On a nice spring day I made my way to Wakayama prefecture to check out the Kuratani Onsen, which had a reputation for being one of the most beautiful abandoned onsen in all of Japan. The next train station was about 1.5 hours away, but I didn’t mind the walk towards one of Wakayama’s gorgeous mountain ranges. Along the way I saw a small abandoned house, emptied, windows smashed – rather uninteresting, despite me being rather inexperienced back then. Probably somebody’s weekend home in the 1990s.

A few minutes later I finally reached the Kuratani Onsen… and I was shocked by its condition. Parts of the building complex were collapsed, probably under the weight of snow in the winter – the downside of unmaintained wooden buildings, gorgeous as they usually are. The rest was trashed beyond believe. But not just vandalized, filled with trash up to my knees in parts. It’s generally amazing how much garbage you find in remote areas in Japan as waste disposal can be quite expensive in the land of the rising sun. But what kind of person would drive to an abandoned building and get rid of their trash there?

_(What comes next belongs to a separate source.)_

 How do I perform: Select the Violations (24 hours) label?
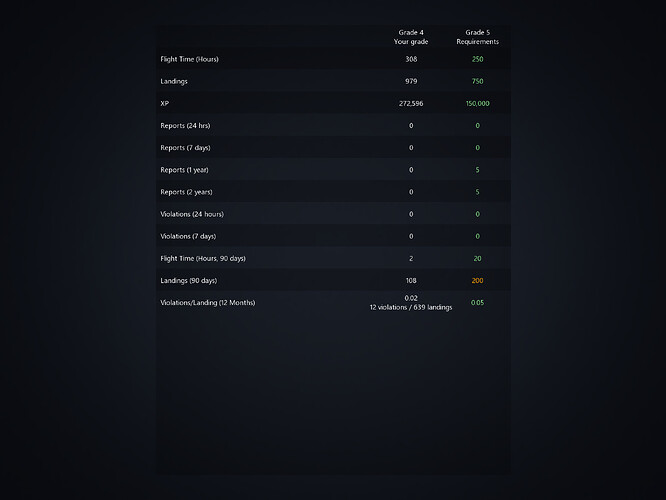click(x=192, y=214)
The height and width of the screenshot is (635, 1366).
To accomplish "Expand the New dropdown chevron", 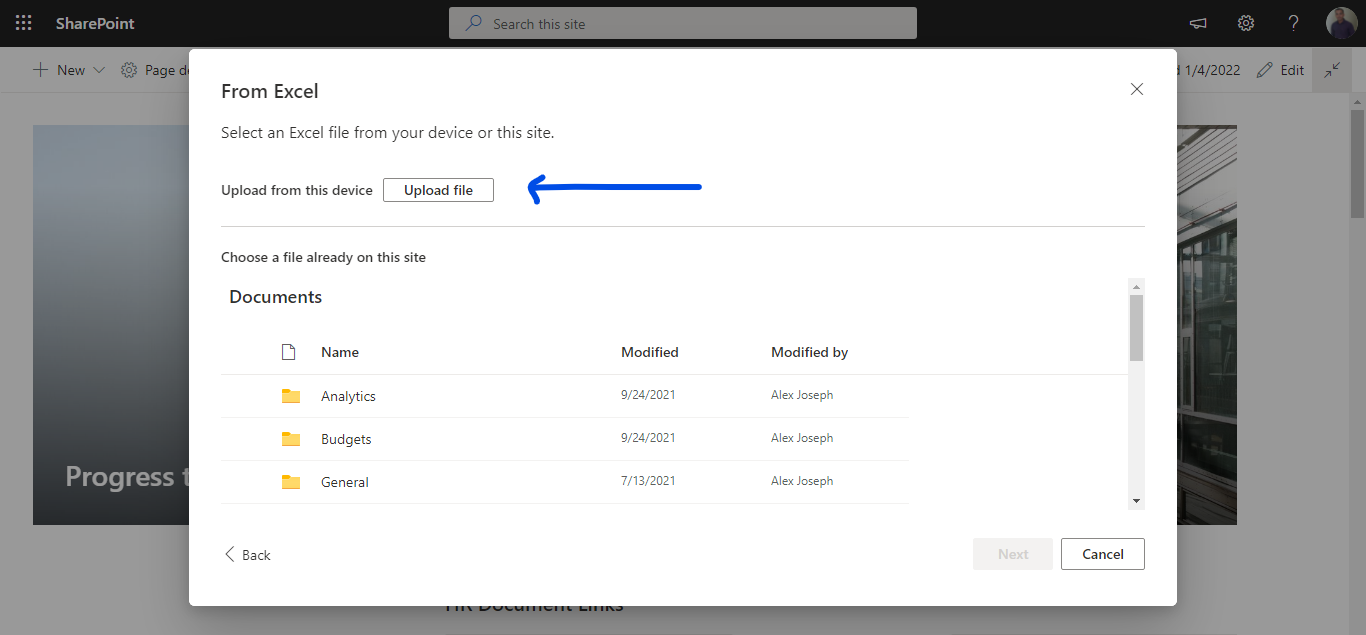I will coord(98,70).
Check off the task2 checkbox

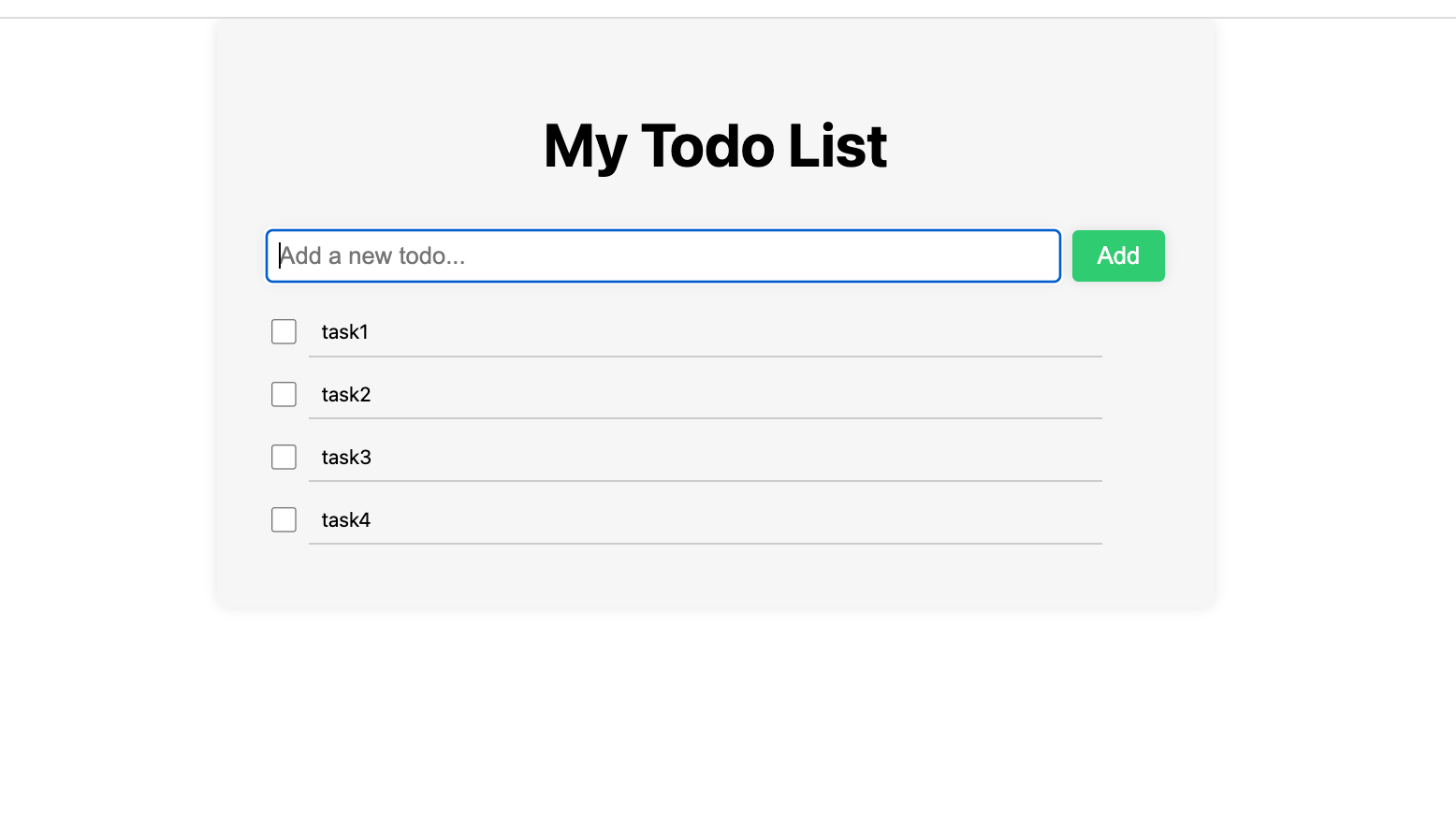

Not only was the whole place nasty because of it, the trash also attracted all kinds of animals – spiders, flies, bugs; probably some rodents, too. This was probably the most disgusting abandoned place I’ve ever visited – and since it was before my “jeans and hiking boots even in summer when doing urbex” habit, I didn’t even try to make my way across all that garbage. Instead I took a path on the right side of the building to make it to the upper floor, smashed to pieces and probably not safe either… The metal entrance part was already too rusty for me to trust it on a solo exploration. And so I left with a couple of crappy photos after about half an hour. Not my shortest exploration ever (that title still belongs to the more or less failed *Sekigahara Menard Land* snow expedition earlier the same year), but probably one of the most disappointing ones.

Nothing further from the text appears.